Stored items:
* * * * * * * * *

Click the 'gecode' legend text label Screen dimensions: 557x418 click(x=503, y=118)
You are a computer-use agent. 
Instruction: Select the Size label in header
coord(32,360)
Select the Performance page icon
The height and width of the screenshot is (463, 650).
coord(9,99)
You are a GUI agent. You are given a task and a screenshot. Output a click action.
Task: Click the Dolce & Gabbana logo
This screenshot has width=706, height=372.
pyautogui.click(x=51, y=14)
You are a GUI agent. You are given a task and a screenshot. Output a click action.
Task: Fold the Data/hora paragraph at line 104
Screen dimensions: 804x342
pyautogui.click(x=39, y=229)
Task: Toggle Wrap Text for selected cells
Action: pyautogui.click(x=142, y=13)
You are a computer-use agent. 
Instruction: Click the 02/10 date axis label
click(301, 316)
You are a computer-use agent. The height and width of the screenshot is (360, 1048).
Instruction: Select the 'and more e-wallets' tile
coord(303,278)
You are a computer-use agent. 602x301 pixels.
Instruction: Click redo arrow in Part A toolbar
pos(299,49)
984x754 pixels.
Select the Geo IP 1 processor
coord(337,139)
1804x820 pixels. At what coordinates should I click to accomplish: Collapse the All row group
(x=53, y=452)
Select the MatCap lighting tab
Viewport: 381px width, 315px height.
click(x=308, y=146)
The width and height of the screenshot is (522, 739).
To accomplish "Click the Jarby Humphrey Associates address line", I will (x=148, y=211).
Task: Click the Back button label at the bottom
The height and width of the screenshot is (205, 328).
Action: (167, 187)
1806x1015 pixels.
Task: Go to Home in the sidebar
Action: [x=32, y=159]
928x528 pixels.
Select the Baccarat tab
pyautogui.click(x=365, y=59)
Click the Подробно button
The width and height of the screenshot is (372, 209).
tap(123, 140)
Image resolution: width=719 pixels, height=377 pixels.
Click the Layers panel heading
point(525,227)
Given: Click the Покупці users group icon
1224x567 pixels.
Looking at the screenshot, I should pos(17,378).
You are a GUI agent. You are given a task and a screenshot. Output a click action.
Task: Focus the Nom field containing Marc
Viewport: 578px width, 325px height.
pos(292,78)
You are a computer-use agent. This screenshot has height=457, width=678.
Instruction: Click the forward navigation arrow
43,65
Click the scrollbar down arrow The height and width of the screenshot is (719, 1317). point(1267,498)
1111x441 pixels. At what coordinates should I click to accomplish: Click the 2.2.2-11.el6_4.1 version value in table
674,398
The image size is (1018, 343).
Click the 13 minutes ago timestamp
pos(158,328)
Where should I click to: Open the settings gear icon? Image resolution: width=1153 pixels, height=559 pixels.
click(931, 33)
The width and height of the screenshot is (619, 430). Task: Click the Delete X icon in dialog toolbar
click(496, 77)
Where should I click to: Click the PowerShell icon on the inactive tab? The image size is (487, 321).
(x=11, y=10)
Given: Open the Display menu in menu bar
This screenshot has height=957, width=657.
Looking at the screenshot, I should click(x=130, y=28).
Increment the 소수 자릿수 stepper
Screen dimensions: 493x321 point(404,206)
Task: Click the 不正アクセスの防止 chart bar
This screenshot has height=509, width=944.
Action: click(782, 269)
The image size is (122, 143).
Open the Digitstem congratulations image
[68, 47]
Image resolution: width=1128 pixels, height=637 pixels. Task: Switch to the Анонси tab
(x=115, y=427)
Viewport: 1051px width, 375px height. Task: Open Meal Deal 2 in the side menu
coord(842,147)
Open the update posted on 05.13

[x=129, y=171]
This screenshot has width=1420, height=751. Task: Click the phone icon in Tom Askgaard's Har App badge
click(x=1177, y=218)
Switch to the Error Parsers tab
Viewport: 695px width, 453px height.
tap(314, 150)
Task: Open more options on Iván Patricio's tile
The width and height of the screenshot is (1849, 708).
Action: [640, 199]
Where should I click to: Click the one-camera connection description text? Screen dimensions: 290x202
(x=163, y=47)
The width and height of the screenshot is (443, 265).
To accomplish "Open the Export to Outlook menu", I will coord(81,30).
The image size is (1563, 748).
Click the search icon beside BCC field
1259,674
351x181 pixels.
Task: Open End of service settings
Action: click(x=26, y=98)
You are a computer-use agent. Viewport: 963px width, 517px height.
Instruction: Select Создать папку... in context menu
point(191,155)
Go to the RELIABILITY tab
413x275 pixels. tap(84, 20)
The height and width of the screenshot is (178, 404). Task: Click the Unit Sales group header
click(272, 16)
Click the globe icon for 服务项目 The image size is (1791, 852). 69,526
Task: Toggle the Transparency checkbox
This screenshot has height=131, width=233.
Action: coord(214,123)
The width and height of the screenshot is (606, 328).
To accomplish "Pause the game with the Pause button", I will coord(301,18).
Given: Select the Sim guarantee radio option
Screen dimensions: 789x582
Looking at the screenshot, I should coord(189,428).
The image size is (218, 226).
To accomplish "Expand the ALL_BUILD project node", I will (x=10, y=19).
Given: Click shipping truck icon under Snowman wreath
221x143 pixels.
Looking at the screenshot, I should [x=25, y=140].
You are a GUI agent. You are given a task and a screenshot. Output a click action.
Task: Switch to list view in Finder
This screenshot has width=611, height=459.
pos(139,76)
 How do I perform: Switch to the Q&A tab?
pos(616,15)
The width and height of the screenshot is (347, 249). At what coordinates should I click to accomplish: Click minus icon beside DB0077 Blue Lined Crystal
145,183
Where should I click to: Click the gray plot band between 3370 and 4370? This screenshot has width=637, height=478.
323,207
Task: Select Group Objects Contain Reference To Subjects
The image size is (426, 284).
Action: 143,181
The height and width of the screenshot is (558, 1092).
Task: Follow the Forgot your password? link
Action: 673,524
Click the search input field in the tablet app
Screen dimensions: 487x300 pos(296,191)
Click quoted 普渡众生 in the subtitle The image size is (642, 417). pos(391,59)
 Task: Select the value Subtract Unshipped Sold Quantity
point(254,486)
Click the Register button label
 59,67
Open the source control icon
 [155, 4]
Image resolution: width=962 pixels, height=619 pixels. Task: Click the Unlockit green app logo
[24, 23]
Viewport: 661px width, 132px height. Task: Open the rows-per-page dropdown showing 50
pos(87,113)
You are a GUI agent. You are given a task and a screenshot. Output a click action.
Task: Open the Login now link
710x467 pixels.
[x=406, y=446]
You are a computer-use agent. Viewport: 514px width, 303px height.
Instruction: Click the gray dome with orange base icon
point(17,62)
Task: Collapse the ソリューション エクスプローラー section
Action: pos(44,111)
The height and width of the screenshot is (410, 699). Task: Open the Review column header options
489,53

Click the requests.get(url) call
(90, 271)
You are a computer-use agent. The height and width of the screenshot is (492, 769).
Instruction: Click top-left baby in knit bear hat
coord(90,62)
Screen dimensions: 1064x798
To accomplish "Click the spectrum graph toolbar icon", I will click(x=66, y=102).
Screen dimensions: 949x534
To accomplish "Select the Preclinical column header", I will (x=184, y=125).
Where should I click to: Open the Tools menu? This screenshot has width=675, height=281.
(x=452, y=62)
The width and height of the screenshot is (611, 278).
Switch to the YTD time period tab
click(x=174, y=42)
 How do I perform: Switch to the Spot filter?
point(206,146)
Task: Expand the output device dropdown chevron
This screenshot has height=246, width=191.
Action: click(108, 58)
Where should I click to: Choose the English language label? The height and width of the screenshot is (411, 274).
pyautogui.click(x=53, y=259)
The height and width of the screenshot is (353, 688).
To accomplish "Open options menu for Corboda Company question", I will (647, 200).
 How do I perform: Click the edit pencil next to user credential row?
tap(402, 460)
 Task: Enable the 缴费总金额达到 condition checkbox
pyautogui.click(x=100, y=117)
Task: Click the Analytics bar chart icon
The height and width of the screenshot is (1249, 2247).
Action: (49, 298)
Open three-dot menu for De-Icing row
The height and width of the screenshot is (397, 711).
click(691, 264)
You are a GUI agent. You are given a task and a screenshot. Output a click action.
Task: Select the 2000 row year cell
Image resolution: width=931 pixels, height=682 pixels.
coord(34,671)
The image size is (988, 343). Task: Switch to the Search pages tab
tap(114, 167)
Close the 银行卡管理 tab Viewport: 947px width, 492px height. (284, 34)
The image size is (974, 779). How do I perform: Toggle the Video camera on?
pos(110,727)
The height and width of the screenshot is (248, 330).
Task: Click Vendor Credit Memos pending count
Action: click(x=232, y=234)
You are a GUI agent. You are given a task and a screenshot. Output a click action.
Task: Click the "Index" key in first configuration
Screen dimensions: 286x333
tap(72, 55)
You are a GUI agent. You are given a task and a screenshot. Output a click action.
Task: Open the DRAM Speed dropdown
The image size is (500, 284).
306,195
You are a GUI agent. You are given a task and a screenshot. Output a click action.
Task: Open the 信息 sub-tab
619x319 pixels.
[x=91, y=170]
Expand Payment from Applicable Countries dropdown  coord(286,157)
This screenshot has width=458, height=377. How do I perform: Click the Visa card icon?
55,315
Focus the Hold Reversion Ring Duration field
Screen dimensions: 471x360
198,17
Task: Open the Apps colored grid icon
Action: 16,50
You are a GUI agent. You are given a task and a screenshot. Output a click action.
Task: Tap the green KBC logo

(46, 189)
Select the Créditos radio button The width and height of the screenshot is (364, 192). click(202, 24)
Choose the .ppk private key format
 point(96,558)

* * * * * * * * *

■ INSTRUCTIONS FOR THE TASK
Transcribe only the lines from the beginning of the entries to the line with "Task: Fold the", inclusive, exactly as written.

■ THE ANSWER
Click the 'gecode' legend text label Screen dimensions: 557x418 click(x=503, y=118)
You are a computer-use agent. 
Instruction: Select the Size label in header
coord(32,360)
Select the Performance page icon
The height and width of the screenshot is (463, 650).
coord(9,99)
You are a GUI agent. You are given a task and a screenshot. Output a click action.
Task: Click the Dolce & Gabbana logo
This screenshot has width=706, height=372.
pyautogui.click(x=51, y=14)
You are a GUI agent. You are given a task and a screenshot. Output a click action.
Task: Fold the Data/hora paragraph at line 104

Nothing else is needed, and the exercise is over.